### [Work instruction]
No pictures should appear in the copy. Reproduce exactly the lines from the one containing "Task: Click the" through the end of the material below.

### [Data shown]
┌────────

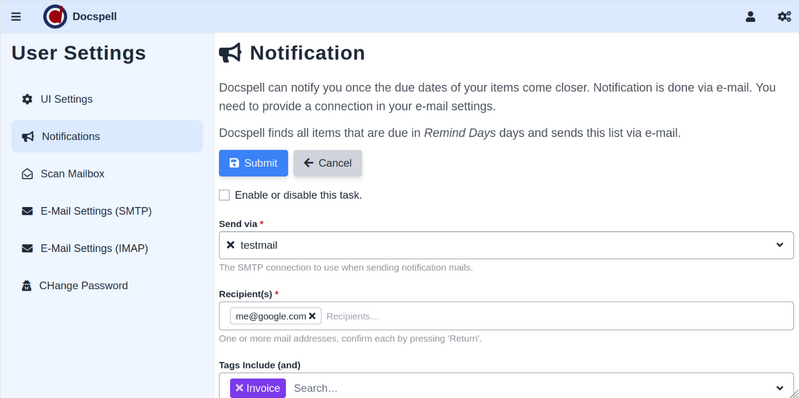Image resolution: width=799 pixels, height=398 pixels.
Task: Open the Send via testmail combo box
Action: tap(506, 245)
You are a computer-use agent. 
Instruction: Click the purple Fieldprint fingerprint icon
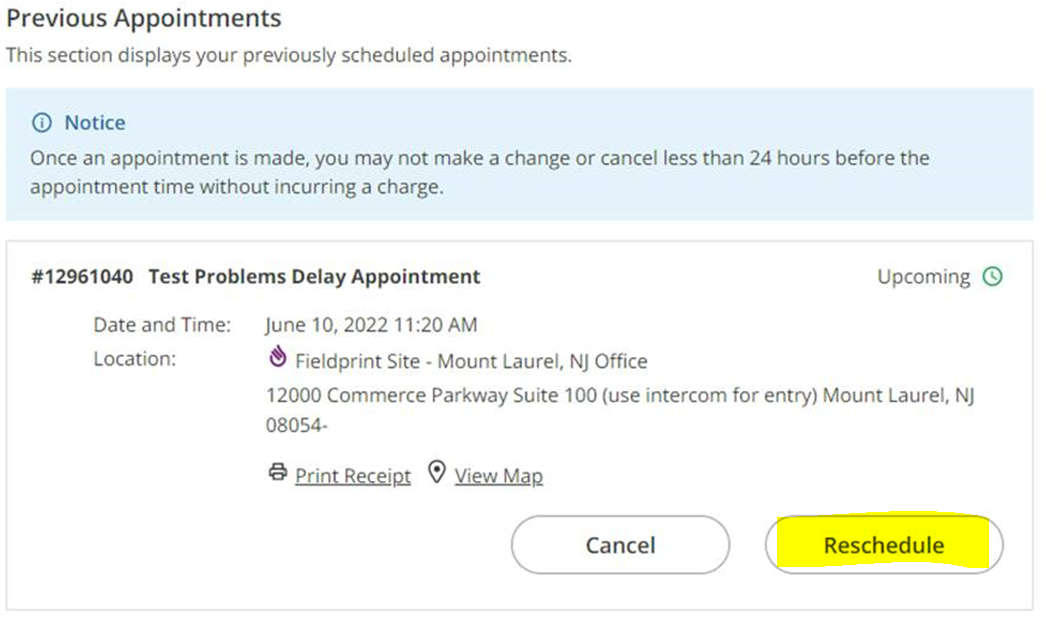[277, 359]
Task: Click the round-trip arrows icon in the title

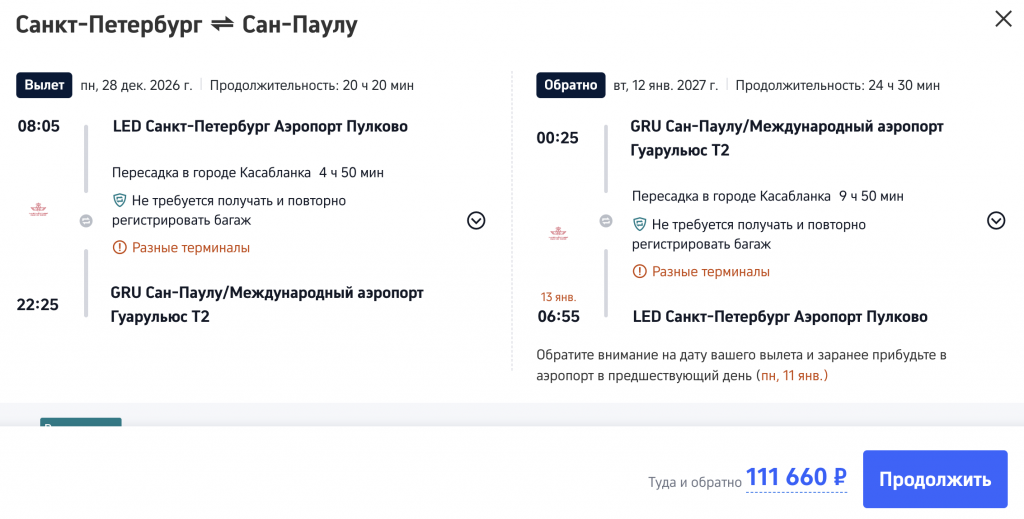Action: pos(222,25)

└────────

### [Response]
Task: Click the round-trip arrows icon in the title

Action: pos(222,25)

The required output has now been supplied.